*TASK DETAILS*
Rewrite the rows from the line with "You are a computer-use agent. 1172x1394" through the end of the rows, changing "label" to "caption" and keeping everything else unchanged.

*DATA SHOWN*
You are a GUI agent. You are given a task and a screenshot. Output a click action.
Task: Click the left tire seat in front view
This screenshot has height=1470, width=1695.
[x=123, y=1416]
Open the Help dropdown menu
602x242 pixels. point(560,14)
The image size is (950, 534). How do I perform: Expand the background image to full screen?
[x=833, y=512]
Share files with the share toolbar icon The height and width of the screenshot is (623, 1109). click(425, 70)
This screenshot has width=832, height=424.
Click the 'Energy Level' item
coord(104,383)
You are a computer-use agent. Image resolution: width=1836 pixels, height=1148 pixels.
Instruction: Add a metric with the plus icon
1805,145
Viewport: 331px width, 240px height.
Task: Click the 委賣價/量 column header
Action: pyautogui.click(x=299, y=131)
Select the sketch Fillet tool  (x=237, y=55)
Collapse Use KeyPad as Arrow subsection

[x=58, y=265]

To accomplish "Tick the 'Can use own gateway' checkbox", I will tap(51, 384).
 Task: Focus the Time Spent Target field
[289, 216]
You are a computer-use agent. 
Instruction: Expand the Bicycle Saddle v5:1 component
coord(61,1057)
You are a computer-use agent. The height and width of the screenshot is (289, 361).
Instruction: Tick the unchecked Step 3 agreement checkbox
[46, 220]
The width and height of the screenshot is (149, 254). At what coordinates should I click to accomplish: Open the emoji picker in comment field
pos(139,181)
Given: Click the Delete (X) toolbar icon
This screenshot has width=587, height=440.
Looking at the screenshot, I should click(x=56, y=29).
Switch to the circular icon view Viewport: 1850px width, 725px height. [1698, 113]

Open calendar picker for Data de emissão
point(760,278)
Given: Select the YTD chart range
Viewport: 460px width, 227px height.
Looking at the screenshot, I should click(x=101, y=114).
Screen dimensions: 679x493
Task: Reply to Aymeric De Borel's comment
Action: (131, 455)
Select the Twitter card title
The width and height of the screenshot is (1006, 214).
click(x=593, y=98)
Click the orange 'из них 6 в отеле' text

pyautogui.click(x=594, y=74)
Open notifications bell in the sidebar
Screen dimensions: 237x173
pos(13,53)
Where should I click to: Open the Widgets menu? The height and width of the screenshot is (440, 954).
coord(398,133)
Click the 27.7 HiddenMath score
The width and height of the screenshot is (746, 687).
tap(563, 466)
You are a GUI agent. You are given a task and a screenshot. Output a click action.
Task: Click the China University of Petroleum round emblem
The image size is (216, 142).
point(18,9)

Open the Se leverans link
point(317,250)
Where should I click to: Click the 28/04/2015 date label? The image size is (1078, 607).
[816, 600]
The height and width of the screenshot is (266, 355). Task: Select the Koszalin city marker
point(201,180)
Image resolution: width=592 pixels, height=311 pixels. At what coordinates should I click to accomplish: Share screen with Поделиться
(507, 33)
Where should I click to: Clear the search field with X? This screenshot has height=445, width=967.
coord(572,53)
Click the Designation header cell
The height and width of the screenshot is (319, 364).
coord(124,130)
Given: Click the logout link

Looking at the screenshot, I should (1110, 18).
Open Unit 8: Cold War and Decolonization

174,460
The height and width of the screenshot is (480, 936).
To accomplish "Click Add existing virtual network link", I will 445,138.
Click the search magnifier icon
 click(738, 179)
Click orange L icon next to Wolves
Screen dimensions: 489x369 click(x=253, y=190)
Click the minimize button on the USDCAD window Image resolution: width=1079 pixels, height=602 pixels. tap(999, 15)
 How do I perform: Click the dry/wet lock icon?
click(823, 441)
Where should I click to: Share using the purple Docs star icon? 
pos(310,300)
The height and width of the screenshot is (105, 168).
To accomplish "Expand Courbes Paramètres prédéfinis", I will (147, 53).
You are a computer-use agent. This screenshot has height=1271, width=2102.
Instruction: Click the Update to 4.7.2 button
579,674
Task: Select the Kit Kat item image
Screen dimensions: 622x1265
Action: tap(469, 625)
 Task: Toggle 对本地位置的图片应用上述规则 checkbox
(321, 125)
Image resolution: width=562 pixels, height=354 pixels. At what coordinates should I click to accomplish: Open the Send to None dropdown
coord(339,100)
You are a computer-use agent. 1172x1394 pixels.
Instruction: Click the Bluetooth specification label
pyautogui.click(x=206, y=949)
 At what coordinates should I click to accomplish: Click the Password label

*IN RESPONSE*
You are a computer-use agent. 1172x1394 pixels.
Instruction: Click the Bluetooth specification caption
pyautogui.click(x=206, y=949)
 At what coordinates should I click to accomplish: Click the Password caption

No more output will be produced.